I'll be honest I don't know what you mean by religeously married. I can't imagine any religeous leader giving a blessing without a marriage.
And if 'religeous' ways of doing things mattered, why didn't you get married?
In any case, legal marriage is the only way of being married. Any informal blessing doesn't have any standing in social or legal terms.
I completely understand why that matters to you. If your DP knows marriage matters to you, what is his reason for not wanting to make that commitment?

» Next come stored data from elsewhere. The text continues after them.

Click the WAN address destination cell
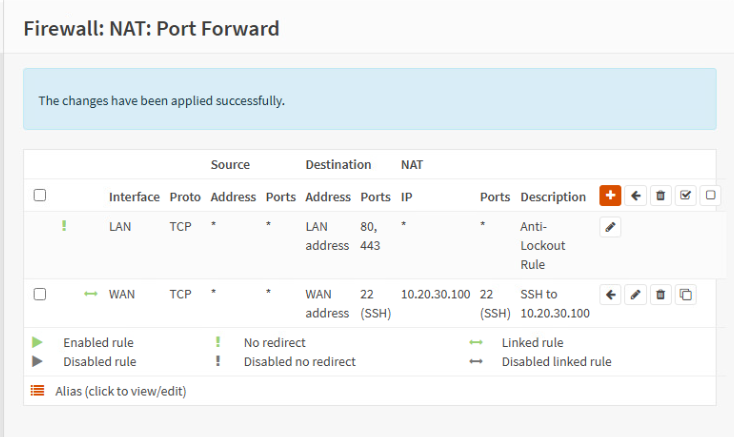The image size is (734, 437). click(327, 303)
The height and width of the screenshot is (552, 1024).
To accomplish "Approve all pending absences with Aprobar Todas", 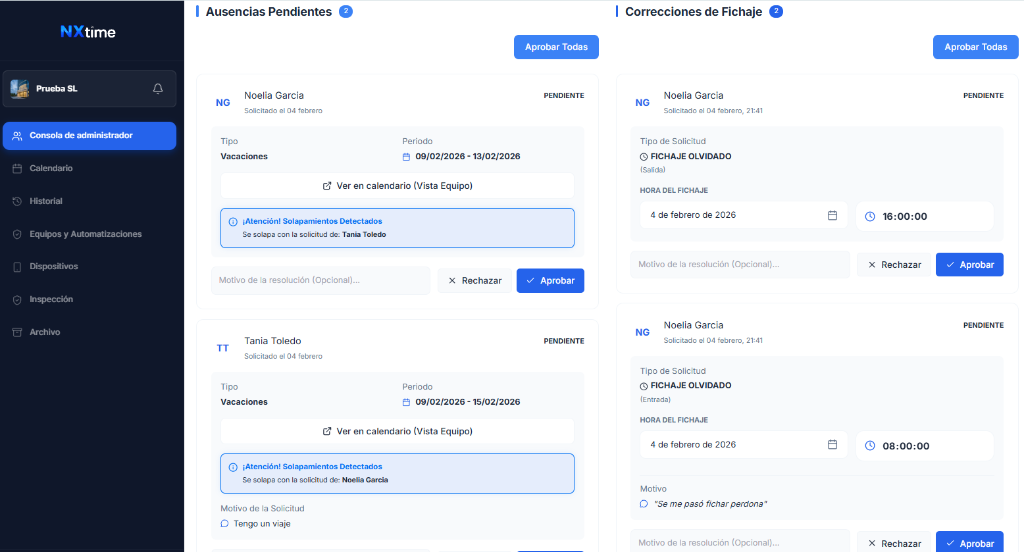I will [x=556, y=47].
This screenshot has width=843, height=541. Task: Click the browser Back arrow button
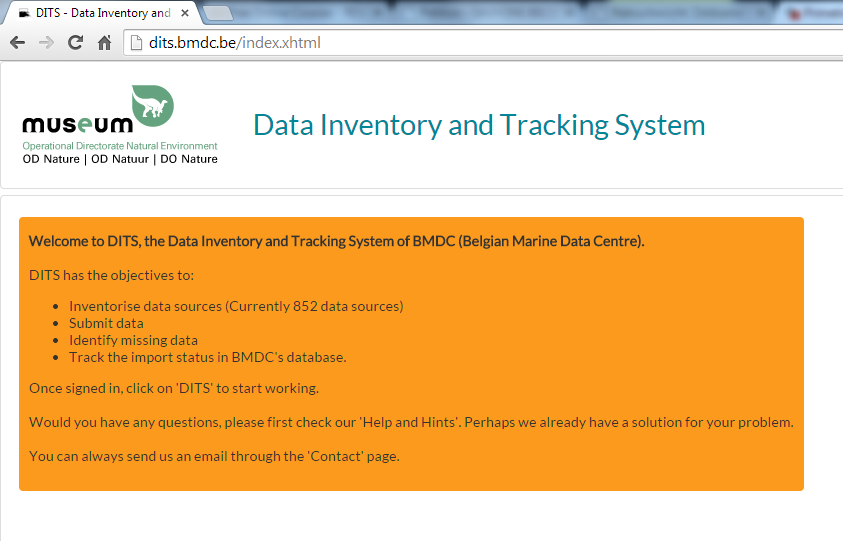(17, 43)
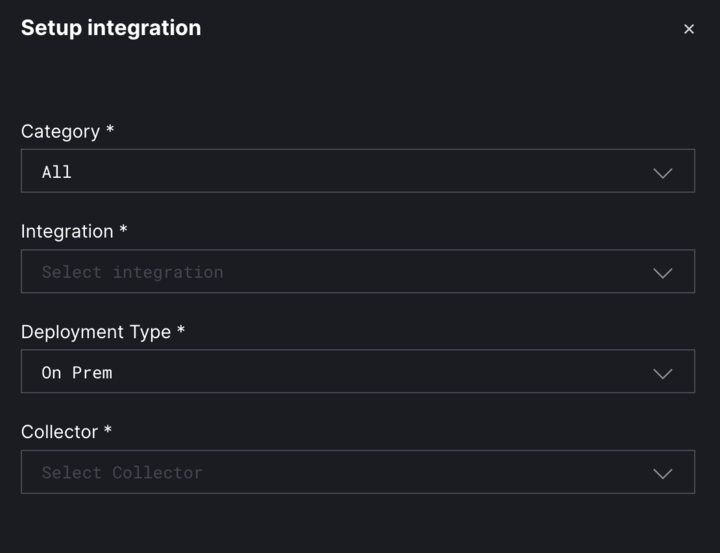Open the Deployment Type combo box

point(357,372)
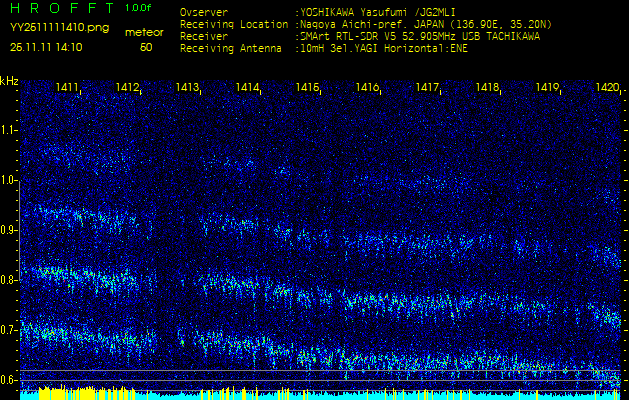Click the meteor count value 50
The image size is (629, 400).
[146, 46]
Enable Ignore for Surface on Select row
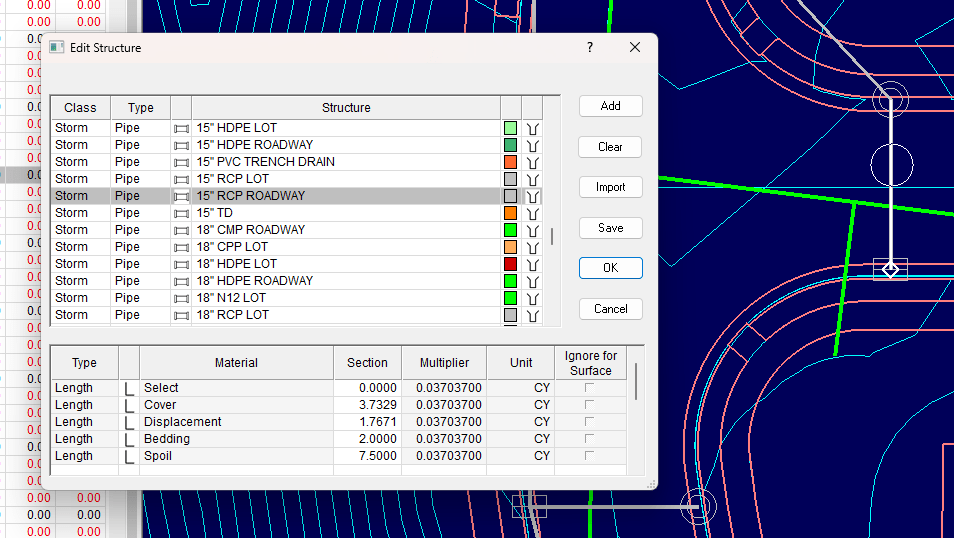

If you have made any financial sacrifices as a result of being with your DP / having children (reduced working hours, reduced pay, reduced training ops, reduced promotion ops, reduced pension contributions) then you're in a dangerous position. Because if you split up, your DP will take with him all the benefits of being able to keep the same job (salary, promotion ops, pension etc) and you will not be able to recover any of it from him.
So, being married would give you the certainty that he intends to stay with you, the 'position' of being married (if that is important to you), and financial protection if things go wrong.
If you want to get married and he doesn't, you need to understand why. Is it because he doesn't want to commit to you? Is it because he doesn't want to have to share hsi money if you split? If he comes up with 'it's just a piece of paper' then you know you're in trouble. Because a) it really isn't, it's a life-changing decision, and b) if it was just a piece of paper, he wouldn't mind doing it would he.